Dispelling The myth that plagues older Americans with Disabilities:

As I have interviewed more and more disabled seniors, I have discovered that there is another group of the Bravest Americans that deserves whatever they may need to continue living their lives in an active and engaged way. This is the surprising number of people working ‘with a disability’, as they are classified. They are everywhere, and despite the myth that confronts every disabled older american applying for a new job that says these people are incapable of working reliably, they are among the best, most reliable employees everywhere. I was chatting with a trainer who has worked at my gym since it opened. He is always working with clients in need of rehabilitation for a number of reasons, and his acumen led me to ask him to help with my hip rehabilitation. He asked if I had a prescription for PT from my surgeon. I did and gladly showed it to him. After reading it, he told me that he knew exactly what would help, and judging from my current level of ability, he first asked if I was willing to do certain things, then he brought over a range of options to try. He was so thorough and professional that I was drawn to ask him why he wasn’t working as a PT. He said that it was a long story, and my tendency to dig prompted him to tell me his story.

It seems that in 1997, he was in his 3rd year of his master’s program, where he was maintaining a 3.2 GPA, The university refused to allow him to graduate because he had a ‘learning disability’, which one certainly can’t tell from his current professionalism. I was shocked/angry/overwhelmed/ etc. all at once. Before I could say something, he said that at the time, he was young and totally unprepared for this action, and not having the financial resources nor the confidence to hire an attorney, after he recovered from a period of severe depression, he moved on. Naturally, I reminded him that their behavior was not just outrageous, but illegal and that the ACLU loves challenging behavior like this, he just said I know, I know, I know… I am not through with this situation yet, but my point is that he lives with a disability, has all his adult life, and now that he is over 50, instead of being too impaired to properly help people at the gym, he is the ‘elder statesman’ of the trainer set, and is always being sought out for his wisdom.

I realize that this is only one situation, but I assure you there are more — many many more, and that, along with the challenges we all face, is the story we will tell in our films. Can you imagine what it must take every day for him to walk into my gym in Hollywood, California, where youth and beauty are the currency in demand and knowing that this is not his crowd and that many of the patrons look upon him as that ‘funny little-old-man’ who works with old people. I’ll tell you this, there is not one trainer there that works harder or is more supportive to their clients than he. Man, talk about self-esteem. I am in awe.

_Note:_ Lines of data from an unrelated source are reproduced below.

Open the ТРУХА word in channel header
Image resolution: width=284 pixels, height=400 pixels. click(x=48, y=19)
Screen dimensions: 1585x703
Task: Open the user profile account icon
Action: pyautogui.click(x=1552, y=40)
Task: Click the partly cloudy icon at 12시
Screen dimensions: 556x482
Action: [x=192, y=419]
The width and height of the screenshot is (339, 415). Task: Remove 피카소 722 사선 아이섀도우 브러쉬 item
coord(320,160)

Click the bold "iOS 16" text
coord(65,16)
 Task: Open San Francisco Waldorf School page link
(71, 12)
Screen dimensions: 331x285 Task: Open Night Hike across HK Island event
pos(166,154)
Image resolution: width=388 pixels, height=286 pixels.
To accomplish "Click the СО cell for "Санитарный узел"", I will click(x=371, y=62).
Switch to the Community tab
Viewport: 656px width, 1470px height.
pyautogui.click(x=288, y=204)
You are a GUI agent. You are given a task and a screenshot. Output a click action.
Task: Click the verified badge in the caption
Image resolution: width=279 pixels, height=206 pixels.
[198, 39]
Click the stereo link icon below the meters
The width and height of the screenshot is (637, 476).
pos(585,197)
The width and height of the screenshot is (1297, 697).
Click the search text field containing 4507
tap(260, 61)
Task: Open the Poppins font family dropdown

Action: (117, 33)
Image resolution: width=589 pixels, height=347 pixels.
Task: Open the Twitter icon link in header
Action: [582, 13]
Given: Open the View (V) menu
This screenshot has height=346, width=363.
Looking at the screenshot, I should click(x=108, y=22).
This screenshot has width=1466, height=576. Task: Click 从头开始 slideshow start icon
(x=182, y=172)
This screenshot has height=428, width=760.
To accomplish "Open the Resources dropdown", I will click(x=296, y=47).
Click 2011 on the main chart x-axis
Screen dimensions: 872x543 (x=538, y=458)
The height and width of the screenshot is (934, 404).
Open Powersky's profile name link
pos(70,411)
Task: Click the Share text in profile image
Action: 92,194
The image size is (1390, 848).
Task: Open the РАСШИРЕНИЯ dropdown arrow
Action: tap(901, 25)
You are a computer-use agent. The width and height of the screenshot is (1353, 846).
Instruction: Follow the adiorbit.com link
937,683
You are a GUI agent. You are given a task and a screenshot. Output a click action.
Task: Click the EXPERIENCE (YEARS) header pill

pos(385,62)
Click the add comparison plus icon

Something in his story is common to most stories of people working with a disability, that is that they (we) tend to ‘over-perform’ as a result of both a fear that if we don’t do more and better than our peers, we may be judged as incapable of handling our jobs and our genuine desire to do our best. The reality is that in many of today’s companies, promotion is so competitive and disabled people are being constantly watched for that chink in their armour allowing someone else to take advantage of their ‘humanity’. The passing of the ADA and its updates was supposed to eliminate this kind of situation, but people are people, and continue to take advantage when they can. Of course, in a growing number of companies, they pride themselves by the fairness of their workplace. Having been on both sides of this one, I am being as real as I possibly can. As several public officials have told me, the biggest challenge of the ADA is enforcement. They all agreed that having the number of personnel necessary to enforce it properly is completely unaffordable. Sure, building inspection does a relatively good job with making sure current construction has the access piece and restroom pieces down pat. They also have standards for interior doors, handles and hall widths regulated well. Sadly, I could walk you around a few brand new buildings in my city where the contractor’s wallets have TRUMPED city regulations. Money seems to cause more problems than it cures much of the time. Funny how that is.